Robbrecht : « Il y a beaucoup d'éléments très particuliers : la percussion, le rythme, les lignes répétitives, la fugue. »
Comment, en tant qu'architecte, aborder une telle œuvre ?
Robbrecht : « Nous avons réfléchi à la manière de donner une réponse architecturale à cette œuvre de Bartók. La musique possède son propre langage. Comment y répondre en tant qu'architecte ? Je pense que le grand atout de l'architecture est la géométrie. Le langage géométrique est le moyen par lequel l'architecture s'exprime. C'est vraiment cela, notre matière première. Même ici, dans la salle conçue par Horta, avec sa forme ovale et les colonnes qui l'entourent, la géométrie est très présente. C'est bien sûr le cas de nombreux bâtiments historiques. L'architecture gothique est inséparable de la dimension mathématique, par exemple. Alors oui, placer la géométrie et la musique côte à côte, c'est la tâche que nous nous sommes fixée. »
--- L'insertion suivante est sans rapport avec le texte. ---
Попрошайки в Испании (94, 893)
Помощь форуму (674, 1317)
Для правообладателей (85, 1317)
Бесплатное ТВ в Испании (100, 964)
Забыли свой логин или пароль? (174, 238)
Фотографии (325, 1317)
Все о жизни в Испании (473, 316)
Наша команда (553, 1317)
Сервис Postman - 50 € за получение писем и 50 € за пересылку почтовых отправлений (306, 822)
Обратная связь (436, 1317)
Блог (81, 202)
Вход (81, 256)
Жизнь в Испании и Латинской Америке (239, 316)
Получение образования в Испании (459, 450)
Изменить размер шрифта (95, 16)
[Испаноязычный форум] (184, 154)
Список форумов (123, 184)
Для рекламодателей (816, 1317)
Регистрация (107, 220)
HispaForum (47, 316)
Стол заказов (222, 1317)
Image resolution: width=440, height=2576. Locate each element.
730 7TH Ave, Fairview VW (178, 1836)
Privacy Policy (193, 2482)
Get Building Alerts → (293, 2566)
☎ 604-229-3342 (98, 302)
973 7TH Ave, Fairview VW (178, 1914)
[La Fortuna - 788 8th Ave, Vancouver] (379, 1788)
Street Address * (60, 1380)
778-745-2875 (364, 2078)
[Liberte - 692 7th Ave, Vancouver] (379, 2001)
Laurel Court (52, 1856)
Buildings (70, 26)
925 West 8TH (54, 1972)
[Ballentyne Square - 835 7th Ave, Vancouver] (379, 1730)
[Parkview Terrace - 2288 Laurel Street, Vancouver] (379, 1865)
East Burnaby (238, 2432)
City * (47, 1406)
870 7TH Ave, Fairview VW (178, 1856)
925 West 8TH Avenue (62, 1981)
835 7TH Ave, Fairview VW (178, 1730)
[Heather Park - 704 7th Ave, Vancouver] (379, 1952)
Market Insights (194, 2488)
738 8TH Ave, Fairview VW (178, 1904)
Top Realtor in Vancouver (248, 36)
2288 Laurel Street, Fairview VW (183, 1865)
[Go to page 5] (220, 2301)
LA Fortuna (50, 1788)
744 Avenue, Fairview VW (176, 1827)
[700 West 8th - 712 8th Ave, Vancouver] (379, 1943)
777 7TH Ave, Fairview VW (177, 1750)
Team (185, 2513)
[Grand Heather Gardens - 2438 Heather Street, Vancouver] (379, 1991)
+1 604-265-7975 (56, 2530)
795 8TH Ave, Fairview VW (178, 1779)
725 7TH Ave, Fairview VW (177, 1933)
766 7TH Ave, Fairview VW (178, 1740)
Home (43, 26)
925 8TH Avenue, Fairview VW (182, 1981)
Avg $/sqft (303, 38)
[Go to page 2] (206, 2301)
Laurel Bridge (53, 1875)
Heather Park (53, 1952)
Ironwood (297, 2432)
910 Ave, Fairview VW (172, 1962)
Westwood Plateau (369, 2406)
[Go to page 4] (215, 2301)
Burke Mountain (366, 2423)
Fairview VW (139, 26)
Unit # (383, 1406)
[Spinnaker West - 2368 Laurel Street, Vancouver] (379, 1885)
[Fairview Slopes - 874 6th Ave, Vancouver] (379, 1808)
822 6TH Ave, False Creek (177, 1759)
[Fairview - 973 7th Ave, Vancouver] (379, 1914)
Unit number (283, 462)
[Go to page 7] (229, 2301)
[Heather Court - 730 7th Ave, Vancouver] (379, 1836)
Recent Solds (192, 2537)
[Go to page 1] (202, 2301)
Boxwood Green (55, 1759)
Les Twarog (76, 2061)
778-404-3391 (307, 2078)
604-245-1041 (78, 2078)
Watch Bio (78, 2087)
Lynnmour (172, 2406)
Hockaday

La géométrie joue également un rôle important dans l'œuvre de Bartók. En ce sens, y a-t-il une affinité avec le compositeur et son approche formelle ?
Robbrecht : « Bien sûr. Bartók, comme nous, était fasciné par les nombres, notamment la séquence de Fibonacci, une série très simple d'additions successives : un plus un font deux, deux plus trois font cinq, et ainsi de suite jusqu'à l'infini. Ces chiffres finissent par former une sorte de spirale. Nous aussi, nous travaillons avec des nombres, mais nous avons notre propre série. Nous l’avons appelée « Louie » en guise d’hommage à Louis Kahn, un architecte que nous admirons. Ces chiffres n'ont rien à voir avec lui par ailleurs. Nos nombres sont basés sur trois, cinq et sept. Ce sont les premiers nombres premiers, en fait. Et nous les multiplions les uns par les autres. Le nombre central chez nous est 105 : trois fois cinq fois sept. On pourrait presque dire qu’il s’agit de notre mètre, mais ce sont des rapports qui ne sont pas liés à des mètres ou à des centimètres. Nous avons vérifié où notre séquence de nombres correspondait à celle de Fibonacci et nous avons choisi ces nombres pour les intégrer à nos figures. »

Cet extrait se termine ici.